## What is expected
Lines from the one with "Task: Select the TOMDF symbol entry" up to and including the one with "Task: Open the Run menu" are to be copied exactly from the records below, without their pictures.
··· Information shown
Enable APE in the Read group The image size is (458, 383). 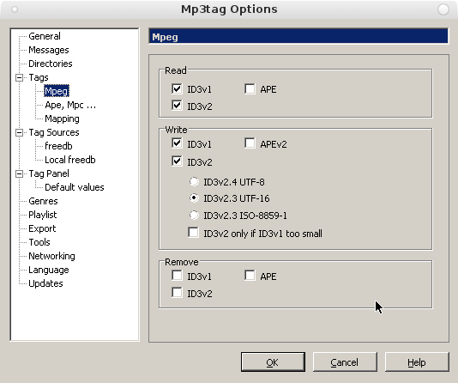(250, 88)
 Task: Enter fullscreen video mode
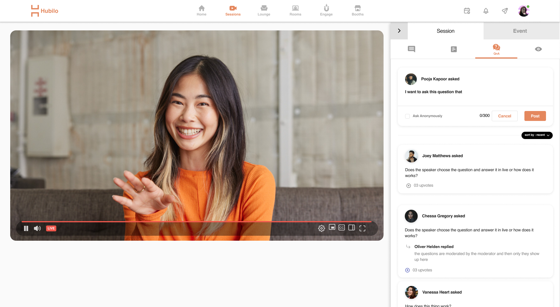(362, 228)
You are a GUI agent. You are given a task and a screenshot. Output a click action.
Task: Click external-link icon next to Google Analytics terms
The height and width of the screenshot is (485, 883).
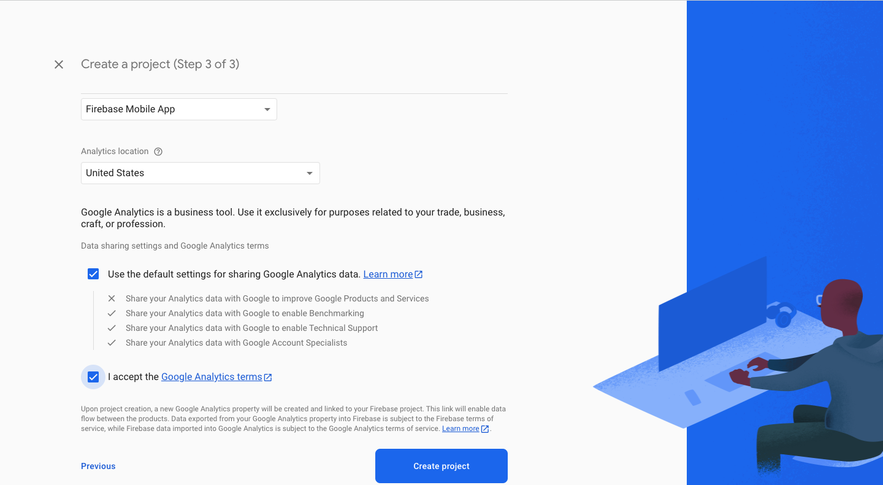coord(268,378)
······
··· Information shown
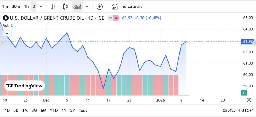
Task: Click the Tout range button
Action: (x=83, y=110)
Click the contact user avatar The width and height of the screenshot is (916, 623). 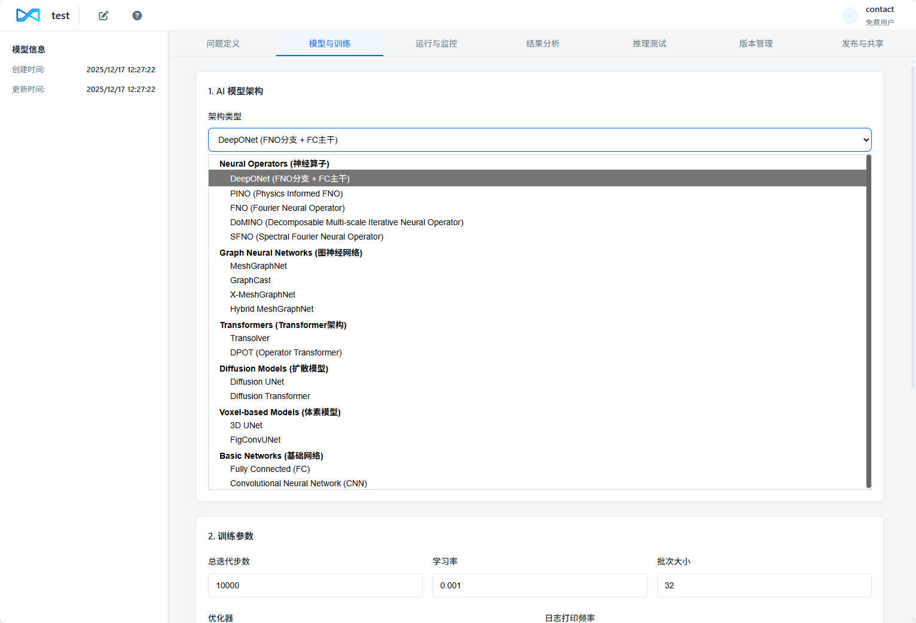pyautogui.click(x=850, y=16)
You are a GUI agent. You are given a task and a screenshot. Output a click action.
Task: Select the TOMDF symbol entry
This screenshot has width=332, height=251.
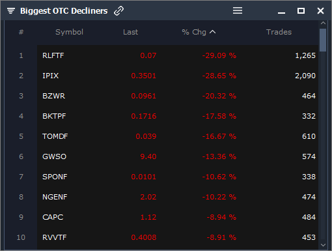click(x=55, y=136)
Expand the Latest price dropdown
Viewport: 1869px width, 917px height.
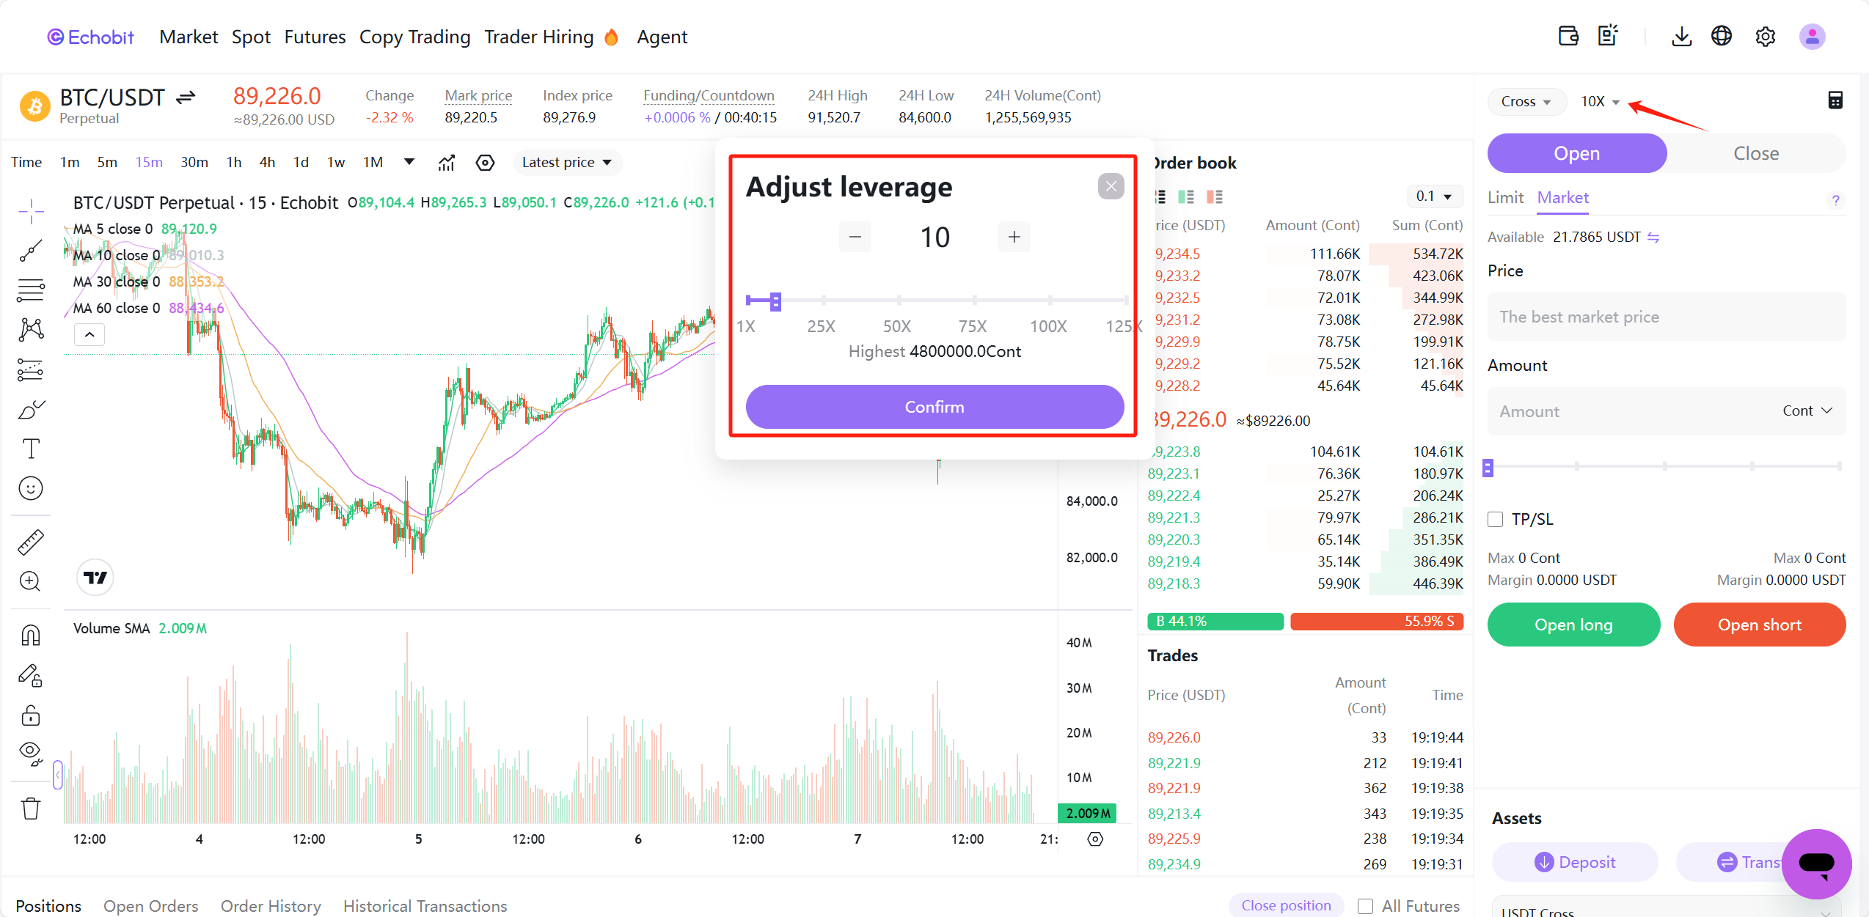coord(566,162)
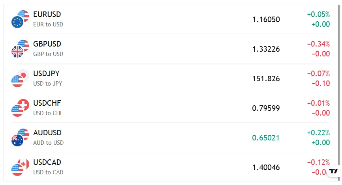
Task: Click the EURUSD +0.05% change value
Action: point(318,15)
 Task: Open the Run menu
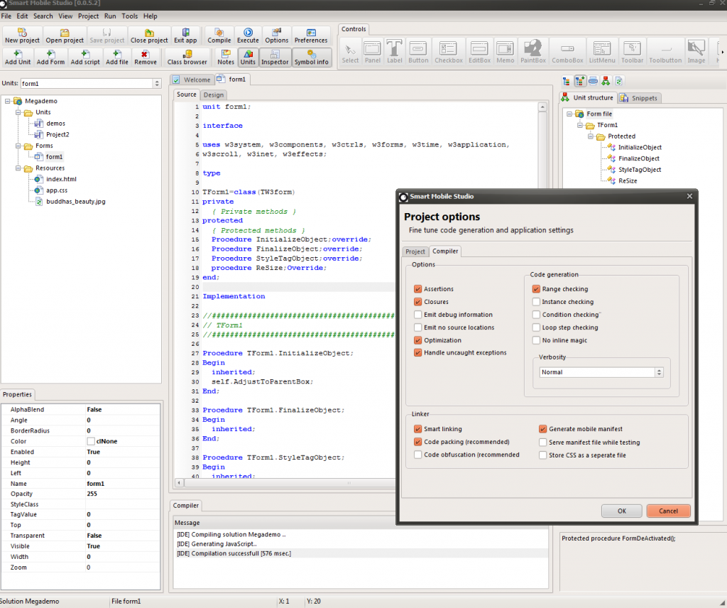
······
## Result below
Task: Select the TOMDF symbol entry
This screenshot has width=332, height=251.
click(x=55, y=136)
Expand the Latest price dropdown
Viewport: 1869px width, 917px height.
coord(566,162)
Task: Click the EURUSD +0.05% change value
Action: point(318,15)
 Task: Open the Run menu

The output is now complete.